Seminar held by Agnieszka Halemba on modern approaches in anthropological studies of religion
On February 9–13, 2015, a seminar themed ‘Modern approaches in anthropological studies of religion’ was held at TSU LSAR by Agnieszka Halemba, research fellow at the Institute of ethnology and cultural anthropology of the University of Warsaw. Agnieszka Halemba has conducted ethnographic research in South Siberia and Transcarpathian Ukraine. In 2002 she received a doctoral degree from the University of Cambridge, and then worked at the Max Plank Institute for social anthropology and at the Centre for the history and culture of East-Central Europe at the University of Leipzig in Germany. Since September 2012 she has been working at the University of Warsaw.
The seminar was open to all interested and was attended by university teachers and students from departments of history, philosophy, psychology, language and journalism studies, as well as fellows from other universities and organizations – Tomsk Polytechnic University, Tomsk State University of Control Systems and Radio Electronics, Tomsk State Pedagogical University, Tomsk Regional Museum of Local History, and The First Tour Bureau LLC – in total, by over 30 people.
A wide range of issues were dealt with in the seminar concerning modern anthropological approaches to studying religion and directed first of all at the understanding of the relationship of ethnography and theoretical analysis through the example of certain case studies. According to A. Halemba, working with research notions that change over time has got an important role to play in the modern anthropology of religion. Many notions are reprocessed in the field so that they can adequately describe what we see, and also, so as not to squeeze the extracted knowledge into complex scientific definitions. The basic notions of the anthropology of religion considered in the seminar are faith, rationality, irrationality, holiness, mediation, secularism, and secularization.

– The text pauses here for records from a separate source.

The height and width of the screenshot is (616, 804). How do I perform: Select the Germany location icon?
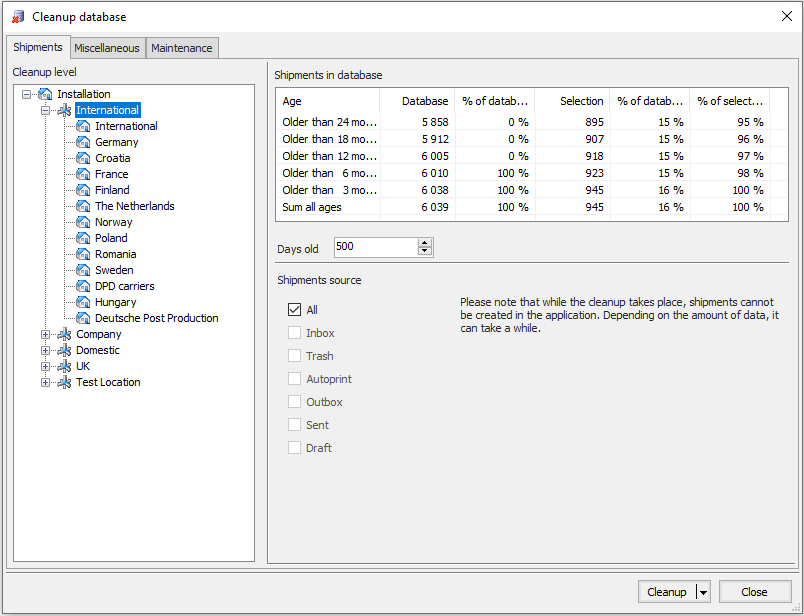pos(84,142)
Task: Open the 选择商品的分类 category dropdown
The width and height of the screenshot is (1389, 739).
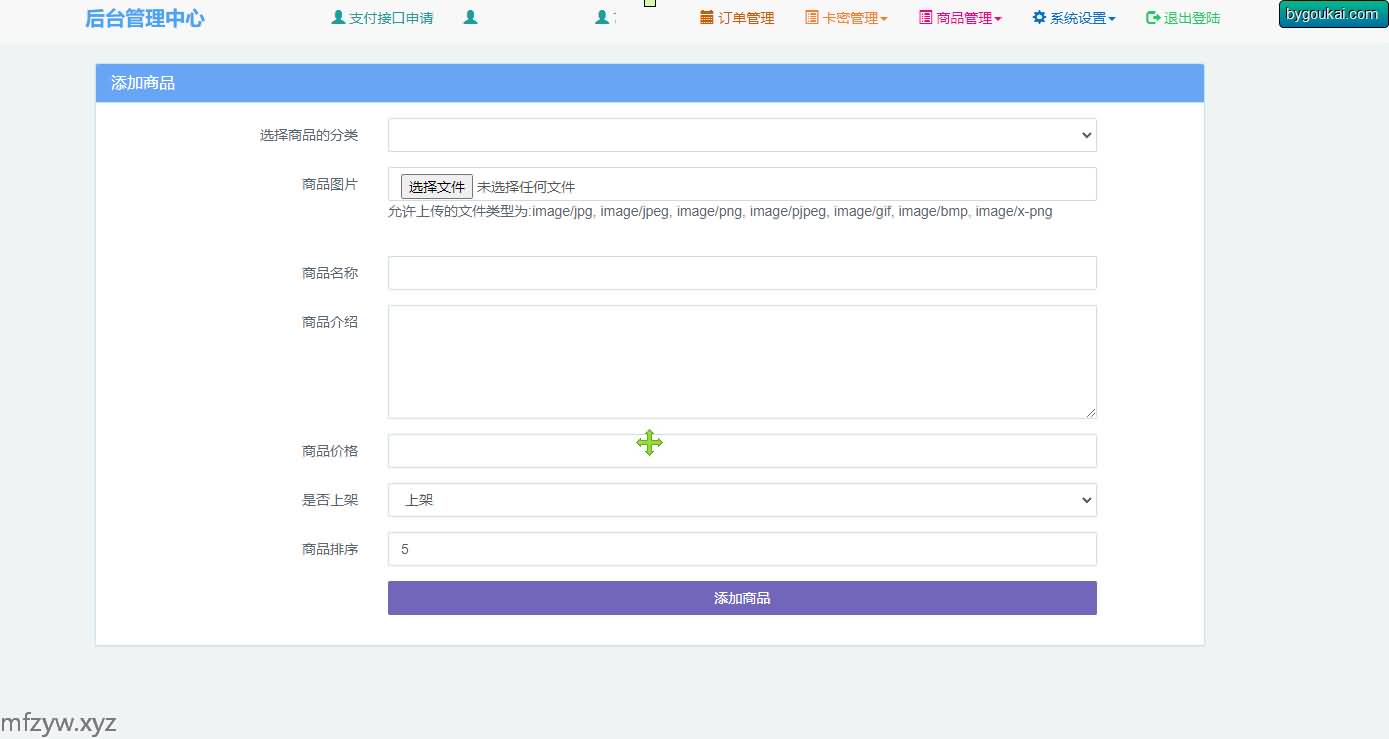Action: pos(741,135)
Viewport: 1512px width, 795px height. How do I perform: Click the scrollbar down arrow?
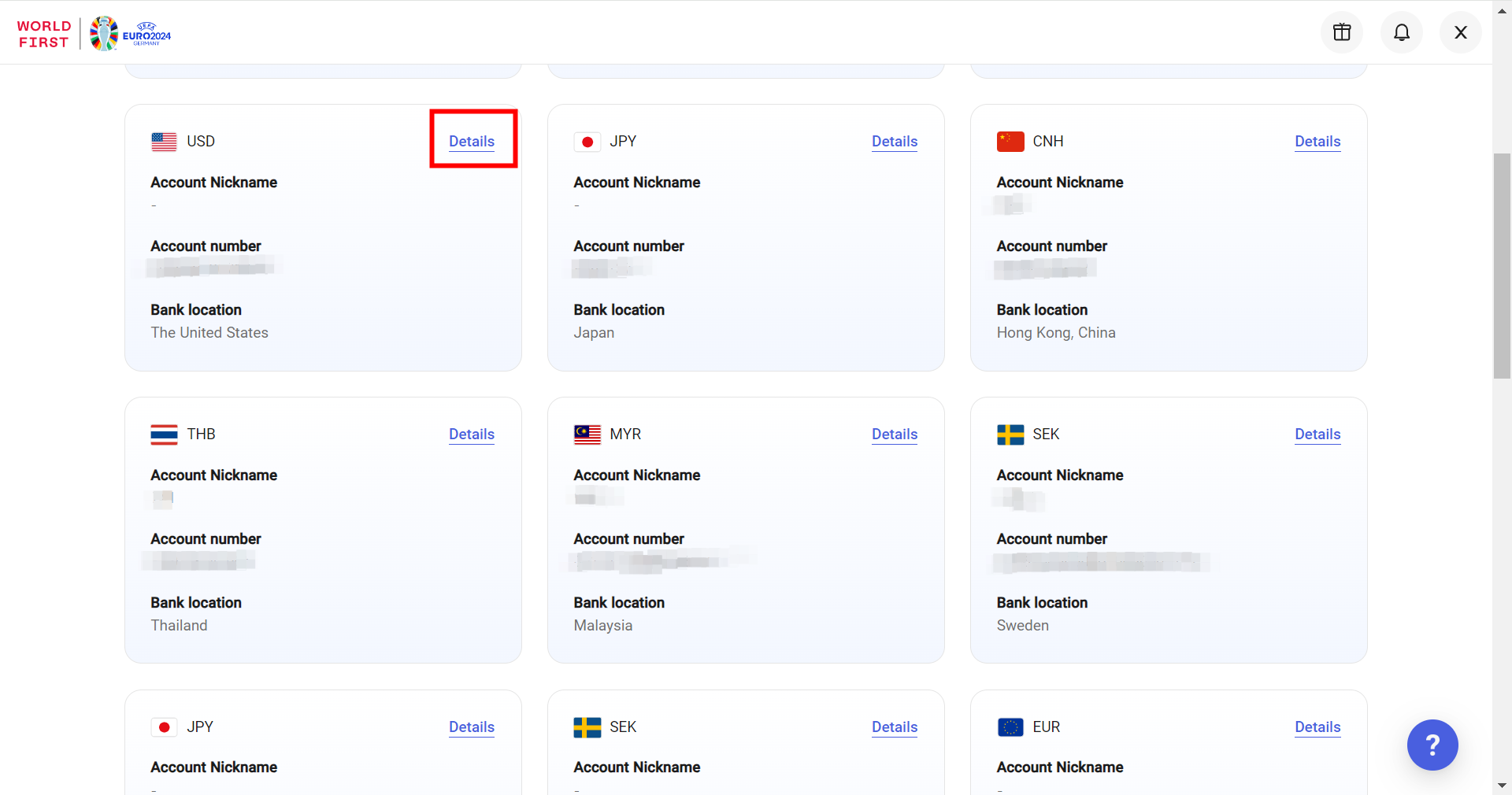pos(1502,786)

Among the main themes running through the whole course of seminar was the change in the vector of anthropological studies, namely the transition from studying religion as a worldview system constructed by anthropologists (most clearly expressed in symbolic theories) to studying it as a changing practice constituting a resource for human life. The modern anthropology of religion is also very much focused on ‘understanding’ religious communities and their practices, a topic which takes anthropologists into the study of mechanisms of consciousness (cognitive anthropology) and of consciousness control techniques.
By means of discussing specific case studies there were such issues studied in the seminar as the reaction to colonialism and other kinds of dominance expressed in the religious form, the dependence of religious feelings on material grounds of religion, possibilities and ways of configuring new technologies into the religious context, religious communities and challenges of secularization, and how people become religious, etc.

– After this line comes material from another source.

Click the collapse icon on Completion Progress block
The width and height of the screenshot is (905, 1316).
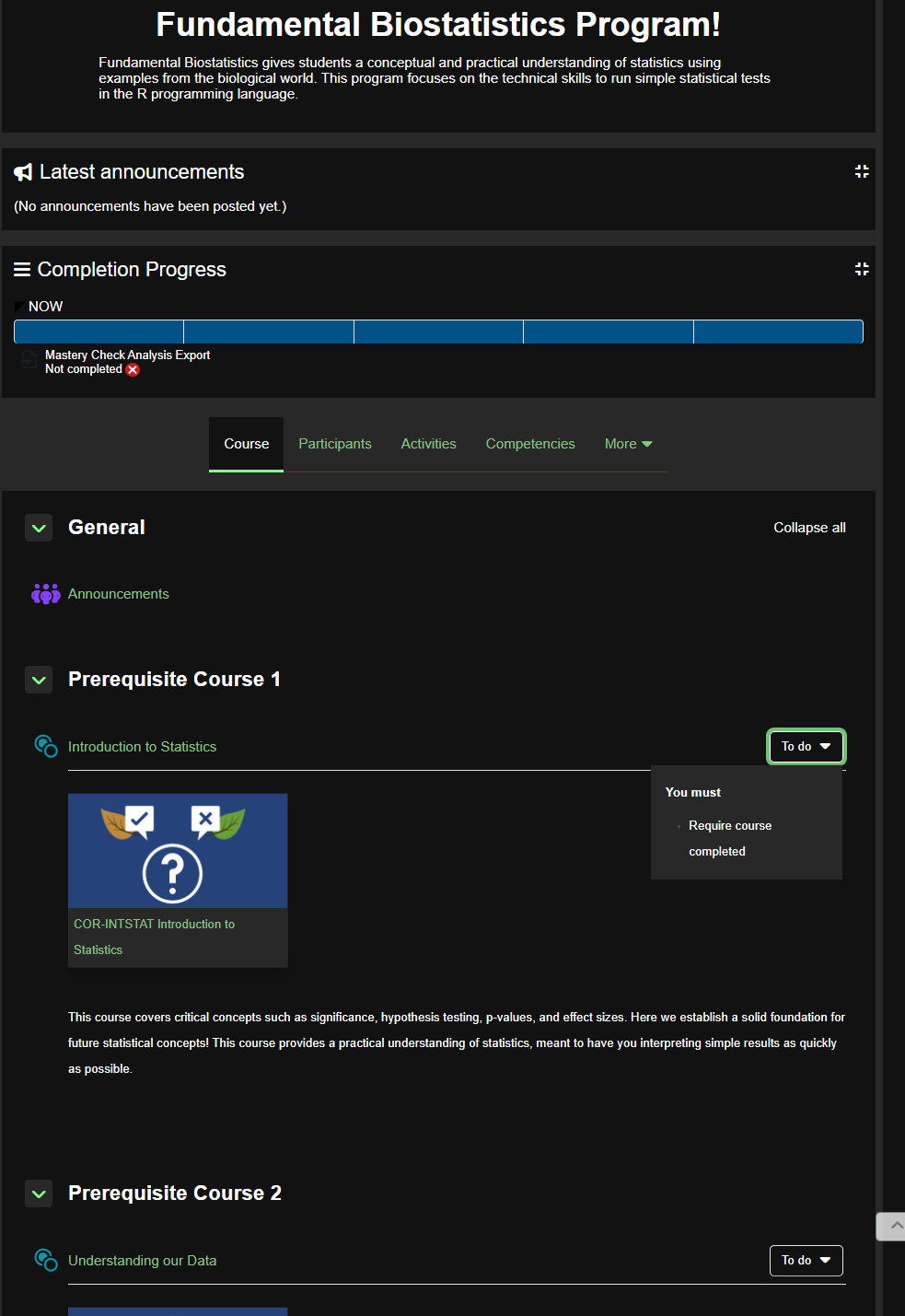click(x=861, y=269)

A number of anthropological films and documentaries were shown as an illustration of some problems in focus. One of the most vivid and memorable moments of the seminar was watching the video of rap shot by Catholic monks which demonstrates how religion and the media interact and how people are stimulated to come to faith in the modern European society.
The seminar themes and discussions that took place had a lively response on the part of students who stressed the relevance of the terminological and methodological problems stated and the debatable character of the majority of the research cases studied which illustrate how ethnographic material can be interpreted through theoretical analysis. A. Halemba also turned to the student fieldwork experience and upon the completion of the seminar they presented their own research projects and received a valuable feedback.